== Record excerpts
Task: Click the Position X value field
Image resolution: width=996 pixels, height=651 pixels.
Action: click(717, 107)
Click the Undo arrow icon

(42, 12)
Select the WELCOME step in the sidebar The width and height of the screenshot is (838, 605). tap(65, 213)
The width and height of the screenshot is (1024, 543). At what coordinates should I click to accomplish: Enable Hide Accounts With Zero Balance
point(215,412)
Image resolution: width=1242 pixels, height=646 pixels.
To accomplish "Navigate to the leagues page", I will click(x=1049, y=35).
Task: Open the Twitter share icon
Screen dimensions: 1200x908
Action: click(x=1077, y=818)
====
== Record excerpts
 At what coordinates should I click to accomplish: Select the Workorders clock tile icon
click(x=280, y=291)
====
Problem → Work out how many lines of the material include the word "Task", then answer with that number alone.

Response to the exercise → 2